(RECORD EXCERPTS begins)

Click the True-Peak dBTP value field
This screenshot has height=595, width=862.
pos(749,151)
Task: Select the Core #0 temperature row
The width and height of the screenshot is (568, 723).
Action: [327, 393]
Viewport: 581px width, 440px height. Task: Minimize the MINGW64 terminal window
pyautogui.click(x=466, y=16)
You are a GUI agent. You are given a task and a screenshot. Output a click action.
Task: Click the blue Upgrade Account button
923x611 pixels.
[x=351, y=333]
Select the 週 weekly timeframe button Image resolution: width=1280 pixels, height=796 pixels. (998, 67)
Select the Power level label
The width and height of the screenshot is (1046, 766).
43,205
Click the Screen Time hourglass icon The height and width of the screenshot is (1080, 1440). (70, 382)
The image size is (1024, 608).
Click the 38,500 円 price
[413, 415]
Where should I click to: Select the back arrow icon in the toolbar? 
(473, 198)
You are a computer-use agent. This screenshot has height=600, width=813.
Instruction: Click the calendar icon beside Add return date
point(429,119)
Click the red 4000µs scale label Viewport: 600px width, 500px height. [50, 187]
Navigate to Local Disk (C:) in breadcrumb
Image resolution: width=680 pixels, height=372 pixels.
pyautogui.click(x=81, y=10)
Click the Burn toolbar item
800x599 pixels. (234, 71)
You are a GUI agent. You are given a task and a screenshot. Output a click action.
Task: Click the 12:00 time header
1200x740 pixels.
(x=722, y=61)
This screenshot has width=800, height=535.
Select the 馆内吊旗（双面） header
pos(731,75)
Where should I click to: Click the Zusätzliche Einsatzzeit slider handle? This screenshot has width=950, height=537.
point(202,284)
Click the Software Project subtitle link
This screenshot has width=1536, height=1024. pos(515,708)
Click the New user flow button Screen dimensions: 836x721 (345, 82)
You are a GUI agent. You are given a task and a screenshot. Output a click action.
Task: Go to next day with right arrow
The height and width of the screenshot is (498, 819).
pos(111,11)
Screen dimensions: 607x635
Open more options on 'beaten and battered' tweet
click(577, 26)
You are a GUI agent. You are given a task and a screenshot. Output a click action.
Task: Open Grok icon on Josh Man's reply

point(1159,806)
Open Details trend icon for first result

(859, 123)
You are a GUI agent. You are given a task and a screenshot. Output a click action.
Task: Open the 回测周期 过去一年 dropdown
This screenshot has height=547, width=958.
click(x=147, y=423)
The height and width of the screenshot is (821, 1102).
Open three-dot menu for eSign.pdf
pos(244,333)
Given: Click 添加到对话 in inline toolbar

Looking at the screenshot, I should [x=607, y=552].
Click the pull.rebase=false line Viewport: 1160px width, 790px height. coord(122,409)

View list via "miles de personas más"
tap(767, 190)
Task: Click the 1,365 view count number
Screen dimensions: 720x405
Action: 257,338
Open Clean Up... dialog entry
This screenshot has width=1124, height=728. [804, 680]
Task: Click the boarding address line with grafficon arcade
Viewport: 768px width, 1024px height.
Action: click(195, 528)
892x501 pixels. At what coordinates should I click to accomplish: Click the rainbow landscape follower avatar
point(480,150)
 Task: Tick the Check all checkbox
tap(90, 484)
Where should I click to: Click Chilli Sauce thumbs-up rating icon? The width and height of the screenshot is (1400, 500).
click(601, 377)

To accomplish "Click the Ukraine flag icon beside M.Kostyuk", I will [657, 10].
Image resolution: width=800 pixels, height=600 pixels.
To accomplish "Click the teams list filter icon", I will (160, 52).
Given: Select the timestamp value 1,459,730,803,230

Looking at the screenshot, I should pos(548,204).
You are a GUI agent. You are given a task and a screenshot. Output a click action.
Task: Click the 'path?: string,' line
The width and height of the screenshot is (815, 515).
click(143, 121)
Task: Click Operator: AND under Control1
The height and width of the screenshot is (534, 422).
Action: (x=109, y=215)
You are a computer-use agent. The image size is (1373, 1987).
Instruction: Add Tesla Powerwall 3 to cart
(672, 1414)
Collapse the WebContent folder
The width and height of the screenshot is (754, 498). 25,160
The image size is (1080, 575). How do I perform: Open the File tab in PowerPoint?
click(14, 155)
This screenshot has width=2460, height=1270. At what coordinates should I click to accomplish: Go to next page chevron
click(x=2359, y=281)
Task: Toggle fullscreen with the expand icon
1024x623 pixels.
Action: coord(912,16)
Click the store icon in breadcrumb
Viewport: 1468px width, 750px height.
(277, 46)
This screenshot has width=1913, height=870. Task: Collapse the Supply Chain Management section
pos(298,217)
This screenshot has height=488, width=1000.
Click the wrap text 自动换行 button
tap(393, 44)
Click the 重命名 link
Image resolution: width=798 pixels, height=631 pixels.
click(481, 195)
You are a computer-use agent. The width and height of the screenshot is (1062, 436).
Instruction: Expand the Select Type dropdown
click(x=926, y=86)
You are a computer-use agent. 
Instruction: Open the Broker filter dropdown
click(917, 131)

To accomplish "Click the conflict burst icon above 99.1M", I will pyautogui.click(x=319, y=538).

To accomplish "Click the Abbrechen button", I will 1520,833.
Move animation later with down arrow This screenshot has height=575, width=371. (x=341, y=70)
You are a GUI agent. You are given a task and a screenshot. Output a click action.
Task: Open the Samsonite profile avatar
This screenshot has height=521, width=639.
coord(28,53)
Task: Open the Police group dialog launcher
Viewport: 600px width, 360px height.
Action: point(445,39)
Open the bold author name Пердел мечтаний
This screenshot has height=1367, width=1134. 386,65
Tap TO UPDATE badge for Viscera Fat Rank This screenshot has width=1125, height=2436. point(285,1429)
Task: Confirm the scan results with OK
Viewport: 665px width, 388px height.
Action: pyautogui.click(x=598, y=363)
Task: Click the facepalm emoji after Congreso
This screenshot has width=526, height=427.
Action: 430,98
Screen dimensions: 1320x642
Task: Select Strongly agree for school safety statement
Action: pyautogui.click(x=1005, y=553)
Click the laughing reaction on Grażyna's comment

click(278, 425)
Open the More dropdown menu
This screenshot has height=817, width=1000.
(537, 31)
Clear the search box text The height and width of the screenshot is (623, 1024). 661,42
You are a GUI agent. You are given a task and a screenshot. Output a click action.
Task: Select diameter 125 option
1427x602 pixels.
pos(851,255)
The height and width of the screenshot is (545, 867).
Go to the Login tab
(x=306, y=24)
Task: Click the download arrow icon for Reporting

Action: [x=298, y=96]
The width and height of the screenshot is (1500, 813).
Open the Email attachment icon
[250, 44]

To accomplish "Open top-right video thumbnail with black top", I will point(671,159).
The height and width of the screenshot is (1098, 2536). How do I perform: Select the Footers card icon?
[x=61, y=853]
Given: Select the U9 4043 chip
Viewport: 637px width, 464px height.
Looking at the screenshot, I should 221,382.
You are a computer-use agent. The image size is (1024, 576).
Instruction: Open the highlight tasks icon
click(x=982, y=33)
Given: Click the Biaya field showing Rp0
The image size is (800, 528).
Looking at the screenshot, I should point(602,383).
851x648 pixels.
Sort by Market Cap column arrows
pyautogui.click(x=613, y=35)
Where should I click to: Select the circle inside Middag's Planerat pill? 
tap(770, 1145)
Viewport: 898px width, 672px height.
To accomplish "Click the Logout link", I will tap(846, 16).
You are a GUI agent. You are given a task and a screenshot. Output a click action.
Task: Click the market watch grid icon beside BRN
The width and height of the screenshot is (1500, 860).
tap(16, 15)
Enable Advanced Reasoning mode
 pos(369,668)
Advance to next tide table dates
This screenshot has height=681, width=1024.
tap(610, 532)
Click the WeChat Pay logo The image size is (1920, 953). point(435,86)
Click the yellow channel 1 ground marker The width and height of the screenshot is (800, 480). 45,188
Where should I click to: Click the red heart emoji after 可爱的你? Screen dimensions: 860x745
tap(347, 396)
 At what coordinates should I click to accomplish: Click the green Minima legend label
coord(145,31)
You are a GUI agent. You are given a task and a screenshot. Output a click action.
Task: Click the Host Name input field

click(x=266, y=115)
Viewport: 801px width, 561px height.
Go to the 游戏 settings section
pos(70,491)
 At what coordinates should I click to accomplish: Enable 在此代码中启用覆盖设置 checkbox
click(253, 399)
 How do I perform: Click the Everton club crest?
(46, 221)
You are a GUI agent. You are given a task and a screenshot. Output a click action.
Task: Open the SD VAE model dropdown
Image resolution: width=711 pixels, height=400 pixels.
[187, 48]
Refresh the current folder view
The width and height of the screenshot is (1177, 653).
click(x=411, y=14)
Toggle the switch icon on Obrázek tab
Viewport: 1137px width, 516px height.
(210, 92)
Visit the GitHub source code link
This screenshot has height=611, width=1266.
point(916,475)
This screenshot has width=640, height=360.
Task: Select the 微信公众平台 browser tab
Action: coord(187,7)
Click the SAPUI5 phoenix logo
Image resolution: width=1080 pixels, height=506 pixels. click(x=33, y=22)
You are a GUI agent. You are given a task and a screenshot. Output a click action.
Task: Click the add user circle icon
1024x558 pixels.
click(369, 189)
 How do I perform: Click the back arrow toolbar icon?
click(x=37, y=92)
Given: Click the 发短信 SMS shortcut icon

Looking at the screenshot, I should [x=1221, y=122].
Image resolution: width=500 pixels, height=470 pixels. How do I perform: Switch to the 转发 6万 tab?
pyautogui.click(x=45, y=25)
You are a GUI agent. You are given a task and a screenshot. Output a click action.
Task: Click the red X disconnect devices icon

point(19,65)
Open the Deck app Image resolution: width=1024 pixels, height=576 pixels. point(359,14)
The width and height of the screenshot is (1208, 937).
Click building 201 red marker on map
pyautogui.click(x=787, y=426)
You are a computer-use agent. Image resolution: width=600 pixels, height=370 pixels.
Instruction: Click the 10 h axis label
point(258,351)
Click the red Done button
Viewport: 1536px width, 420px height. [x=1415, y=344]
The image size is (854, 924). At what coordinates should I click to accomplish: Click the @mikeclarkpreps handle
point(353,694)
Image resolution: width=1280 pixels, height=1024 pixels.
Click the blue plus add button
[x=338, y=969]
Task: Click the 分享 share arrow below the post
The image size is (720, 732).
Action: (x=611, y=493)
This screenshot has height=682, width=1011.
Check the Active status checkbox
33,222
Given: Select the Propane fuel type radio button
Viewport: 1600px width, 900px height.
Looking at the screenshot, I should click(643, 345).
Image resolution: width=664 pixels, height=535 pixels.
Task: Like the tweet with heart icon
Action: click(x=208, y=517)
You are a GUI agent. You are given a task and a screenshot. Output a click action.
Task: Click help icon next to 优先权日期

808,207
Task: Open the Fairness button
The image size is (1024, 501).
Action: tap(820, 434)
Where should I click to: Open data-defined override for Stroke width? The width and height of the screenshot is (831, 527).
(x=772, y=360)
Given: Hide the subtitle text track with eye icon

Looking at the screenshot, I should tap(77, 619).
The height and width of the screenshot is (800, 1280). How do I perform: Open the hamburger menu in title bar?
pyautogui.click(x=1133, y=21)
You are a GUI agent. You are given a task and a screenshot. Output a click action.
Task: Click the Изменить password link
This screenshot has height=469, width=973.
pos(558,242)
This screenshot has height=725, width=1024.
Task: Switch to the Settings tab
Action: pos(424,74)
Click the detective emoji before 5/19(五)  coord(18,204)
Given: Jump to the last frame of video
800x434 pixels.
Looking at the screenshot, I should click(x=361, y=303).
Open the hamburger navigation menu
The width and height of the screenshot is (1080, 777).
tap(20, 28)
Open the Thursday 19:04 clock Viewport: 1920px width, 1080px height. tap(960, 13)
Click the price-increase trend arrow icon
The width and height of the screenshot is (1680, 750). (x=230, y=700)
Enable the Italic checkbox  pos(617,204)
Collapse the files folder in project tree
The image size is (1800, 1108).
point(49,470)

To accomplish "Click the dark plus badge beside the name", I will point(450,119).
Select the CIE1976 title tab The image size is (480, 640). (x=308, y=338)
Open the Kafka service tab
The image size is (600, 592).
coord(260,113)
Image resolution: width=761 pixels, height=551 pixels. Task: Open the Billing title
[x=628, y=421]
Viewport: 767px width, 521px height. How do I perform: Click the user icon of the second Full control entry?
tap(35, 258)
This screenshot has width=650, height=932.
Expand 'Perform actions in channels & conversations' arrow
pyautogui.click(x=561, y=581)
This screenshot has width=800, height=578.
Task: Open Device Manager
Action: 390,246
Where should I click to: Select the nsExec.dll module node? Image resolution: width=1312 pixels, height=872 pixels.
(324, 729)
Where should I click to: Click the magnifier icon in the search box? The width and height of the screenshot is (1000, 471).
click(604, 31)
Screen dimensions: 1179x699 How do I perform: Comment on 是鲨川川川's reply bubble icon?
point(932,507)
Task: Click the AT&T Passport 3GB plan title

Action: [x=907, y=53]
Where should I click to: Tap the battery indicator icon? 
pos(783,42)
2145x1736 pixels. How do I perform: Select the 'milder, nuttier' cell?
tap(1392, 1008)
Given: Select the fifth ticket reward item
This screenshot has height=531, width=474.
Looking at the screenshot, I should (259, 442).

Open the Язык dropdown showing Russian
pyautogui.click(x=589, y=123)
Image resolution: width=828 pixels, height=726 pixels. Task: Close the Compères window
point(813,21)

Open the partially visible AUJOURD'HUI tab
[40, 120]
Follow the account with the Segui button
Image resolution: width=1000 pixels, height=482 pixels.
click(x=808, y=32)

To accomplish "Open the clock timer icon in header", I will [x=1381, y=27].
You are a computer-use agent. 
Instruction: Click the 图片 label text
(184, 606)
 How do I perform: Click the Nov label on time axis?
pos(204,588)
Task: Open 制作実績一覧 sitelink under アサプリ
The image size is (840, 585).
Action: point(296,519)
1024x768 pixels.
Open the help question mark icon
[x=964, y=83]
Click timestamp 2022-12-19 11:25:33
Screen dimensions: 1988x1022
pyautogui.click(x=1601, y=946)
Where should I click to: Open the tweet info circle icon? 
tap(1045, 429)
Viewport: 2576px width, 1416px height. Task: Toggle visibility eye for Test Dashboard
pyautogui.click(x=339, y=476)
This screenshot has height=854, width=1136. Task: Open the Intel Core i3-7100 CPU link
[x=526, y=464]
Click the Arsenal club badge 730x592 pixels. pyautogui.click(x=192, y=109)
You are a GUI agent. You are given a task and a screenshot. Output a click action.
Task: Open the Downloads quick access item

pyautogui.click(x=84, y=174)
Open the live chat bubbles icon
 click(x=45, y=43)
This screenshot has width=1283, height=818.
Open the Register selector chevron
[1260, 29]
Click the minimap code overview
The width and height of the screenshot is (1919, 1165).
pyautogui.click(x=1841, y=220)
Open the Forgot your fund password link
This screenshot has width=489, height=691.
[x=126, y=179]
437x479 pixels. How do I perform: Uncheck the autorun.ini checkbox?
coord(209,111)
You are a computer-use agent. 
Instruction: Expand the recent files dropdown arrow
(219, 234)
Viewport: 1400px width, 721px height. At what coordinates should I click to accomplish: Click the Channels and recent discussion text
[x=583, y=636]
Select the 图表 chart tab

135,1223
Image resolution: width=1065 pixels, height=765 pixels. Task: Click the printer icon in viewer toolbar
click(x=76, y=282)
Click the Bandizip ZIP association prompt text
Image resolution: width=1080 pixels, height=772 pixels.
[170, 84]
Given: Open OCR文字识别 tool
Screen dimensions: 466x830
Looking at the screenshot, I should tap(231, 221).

(RECORD EXCERPTS ends)

• **PROBLEM REQUIREMENTS**
Within the entries above, work out how many lines contain the word "under". The number alone is the answer.

• **REPLY TO THE TASK**
2